Thursday, June 30, 2022

Foundry project is awarded Brownfield status

Developers of the former Foundry Flask building were granted brownfield status at a recent meeting of the Brownfield Redevelopment Authority in Northville.

The committee recommendation regarding the property at 456 Cady St. will now go before members of the city council to determine whether the public benefits of a greenway along the Middle Rouge River warrants interest for the developer and use of Tax Increment Financing funds to remediate the property. 

The property is located south of Cady, east of Griswold and west of S. Main, with portions in the Northville Historic District. It formerly housed the American Bell & Foundry Co., Stinson Aircraft, and Stimpson Scale and Manufacturing prior to becoming Foundry Flask. The property was sold by Douglas Brinkman, president of the former Foundry Flask & Equipment Co., to Utah Development, LLC. The representative is Jim Long, a longtime city resident and owner of Long Companies. 

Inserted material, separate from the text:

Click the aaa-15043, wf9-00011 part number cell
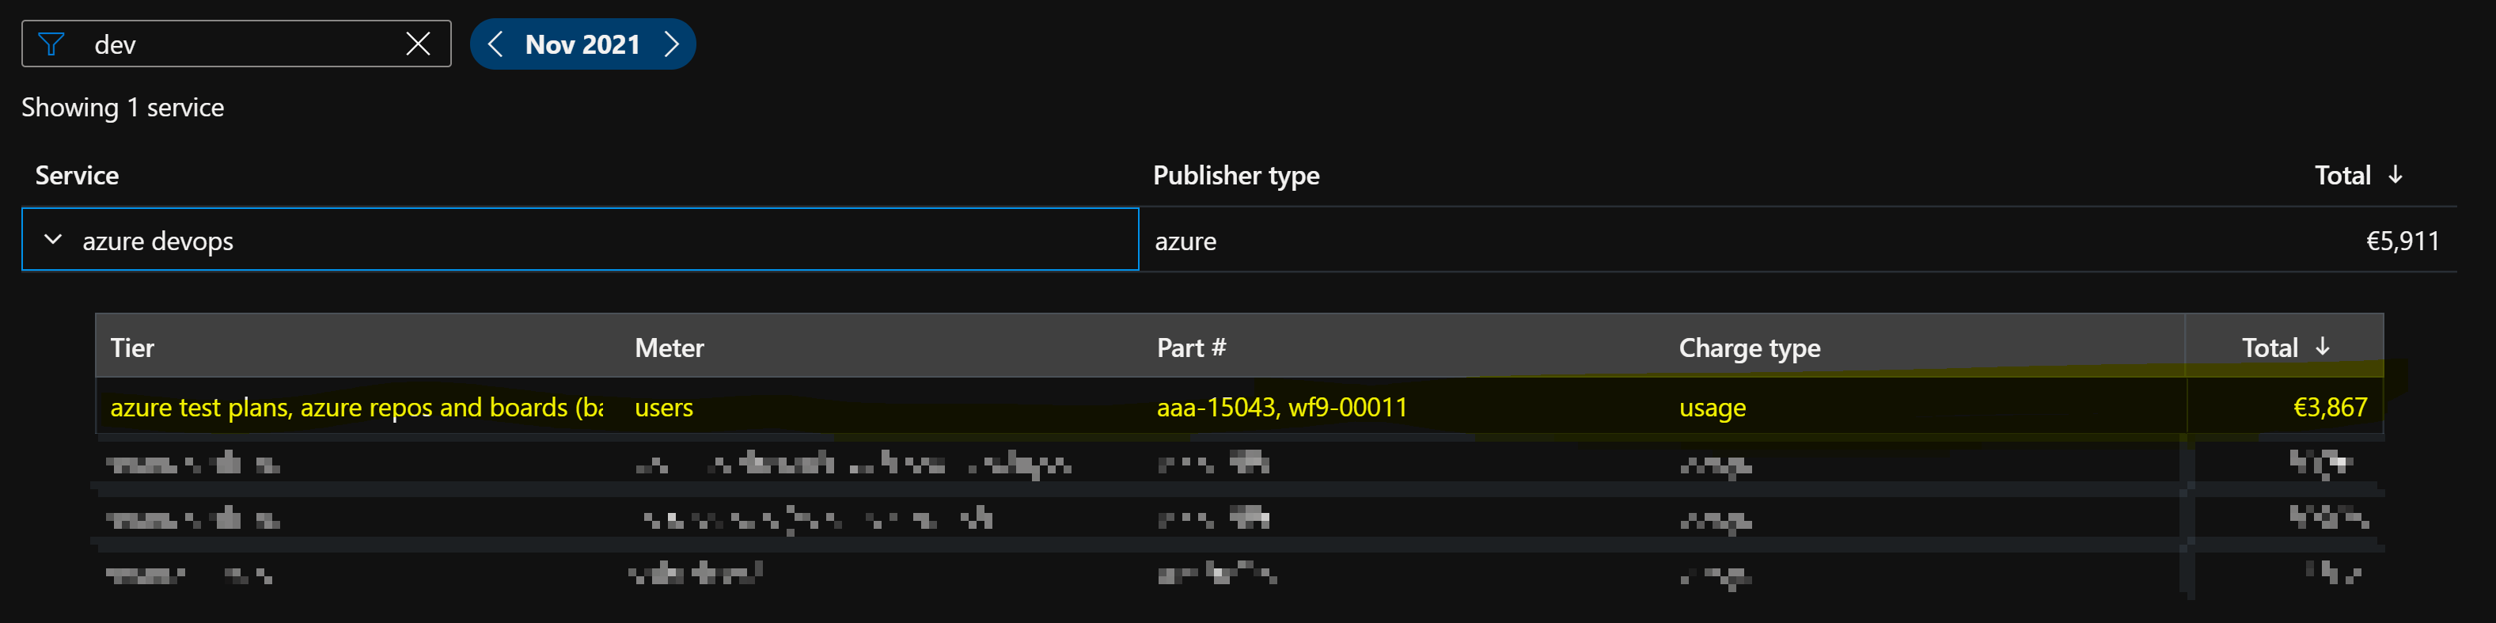The width and height of the screenshot is (2496, 623). pyautogui.click(x=1281, y=408)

The brownfield designation will be used to fund environmental cleanup and other eligible activities. The authority recently established a process for reimbursement and compliance for developers who are granted a tax abatement in exchange for property remediation. Generally, the property contains toxic substances or is distressed (environmentally or functionally) and its revitalization would add value to the city in terms of new use and an expanded tax base. 

Authority directors including Chair Patrick McGow, Michelle Aniol, John Carter, David Hay, Ryan McKindles, Barbara Moroski-Browne, and Don Webb agreed on the recommendation requested by Long.  City Treasurer Sandi Wiktoroski serves as the authority treasurer and Samantha Seimer and Brian Westhoff, both of AKT Peerless, act as consultants to the authority. 

The authority is authorized to allow the use of Tax Increment Financing revenues to pay for or reimburse public or private costs of eligible activities as defined in Act 381, the state of Michigan Brownfield Financing Act. These include such items as Baseline Environmental Assessment (BEA) activities, due care activities (which limit exacerbation of, or exposure to, contamination on a site), demolition (above and below ground), lead and asbestos assessment and abatement, certain administrative and consultant costs, and environmental insurance. 

A Local Brownfield Revolving Fund (LBRF) allows the fund to capture Tax Increment Revenue (TIR) for a period not-to-exceed five years after the original reimbursement period is complete.